2024-11-16 17:21:37 作者: 五十弦聲
  衛騁過完農曆年就得出國學習, 時間少說也得三個月起步,自然十分不舍,於是用最快的速度把所有瑣事都處理完善了, 就想著能多點時間最後和領導好好溫存一段日子,目前手頭還剩下的工作就只剩給他那幾個研究生改論文。

  這活兒其實談不上辛苦,就是對血壓不友好。饒是他自認為脾氣還行,耐心也不少,一個上午過去也有點懷疑人生了。衛騁合上電腦走到窗邊吸了會兒天地精華, 發現今兒個陽光很是明媚,前幾天總有霧霾,好久沒有這麼亮堂的天色了, 於是摸出手機拍了張風景照發給了謝輕非。
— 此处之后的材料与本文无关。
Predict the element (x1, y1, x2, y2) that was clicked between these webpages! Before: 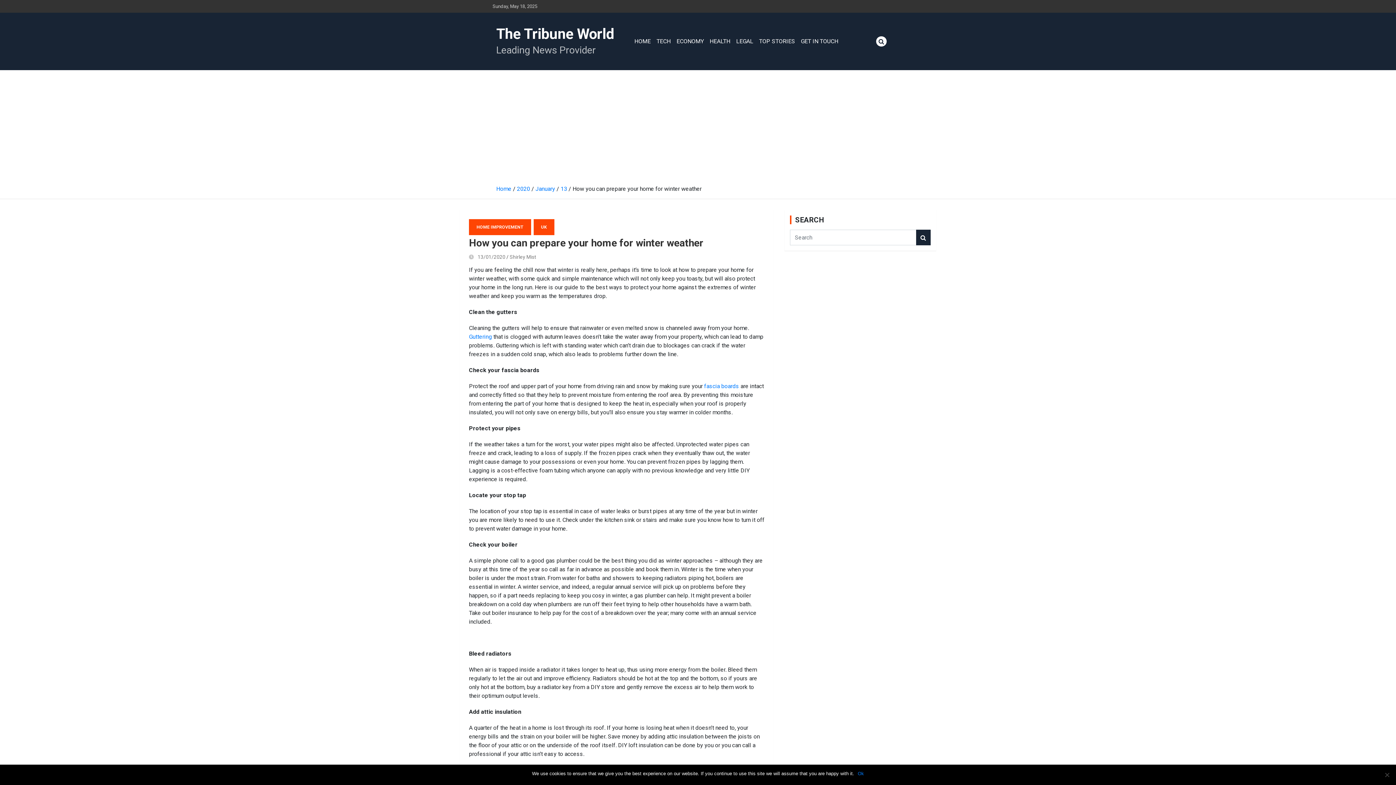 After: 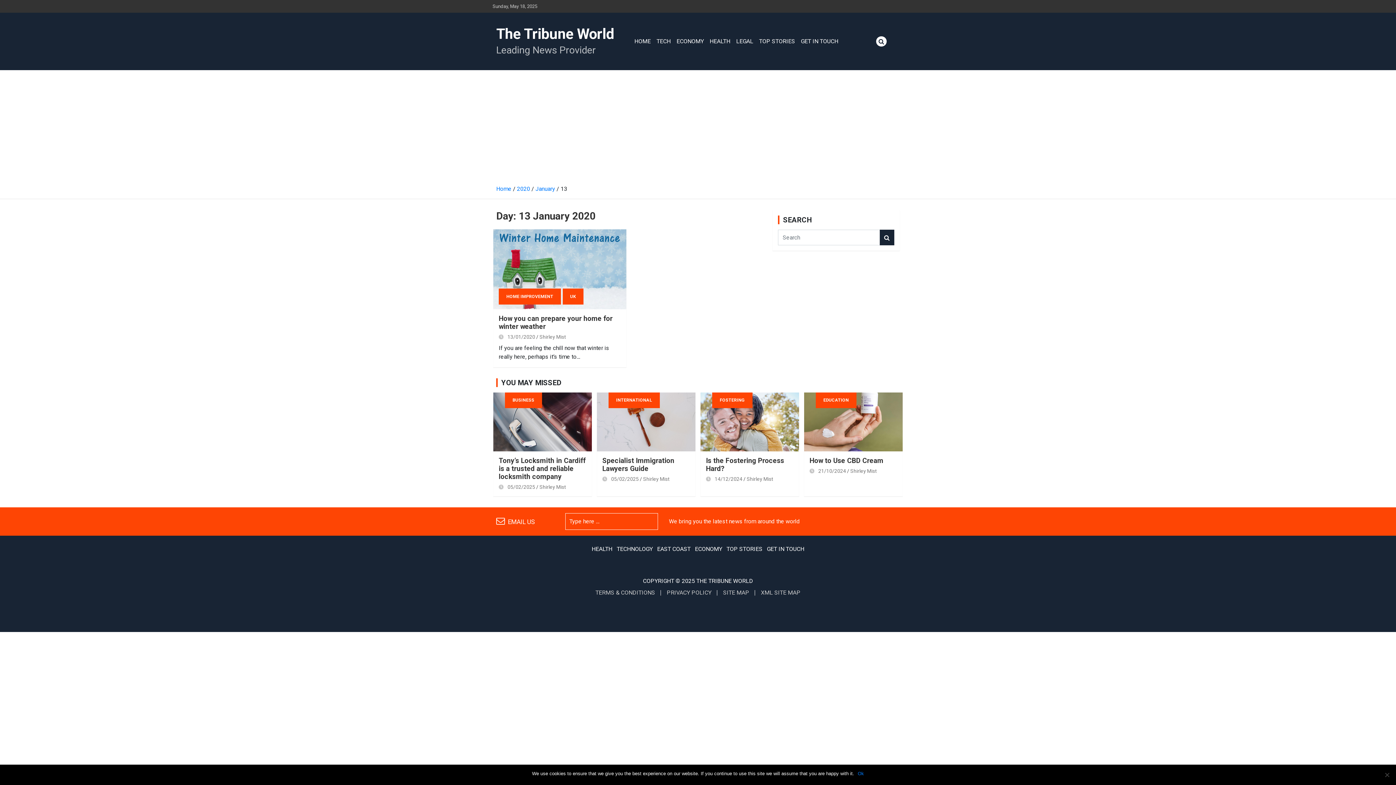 Action: label: 13 bbox: (560, 185, 567, 192)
  謝輕非估計忙得顧不上看手機, 隔了幾分鐘才回復了個表情,而後沒什麼誠意地輸出了一段彩虹屁:哇,你的手好大啊,這裡是肌肉嗎?……

  亂七八糟的。

  衛騁納悶地點開他拍的那張圖,發現是玻璃倒影上照出了他的身形。謝隊的觀察力精細入微, 一眼就看到了旁人第一時間注意不到的小細節。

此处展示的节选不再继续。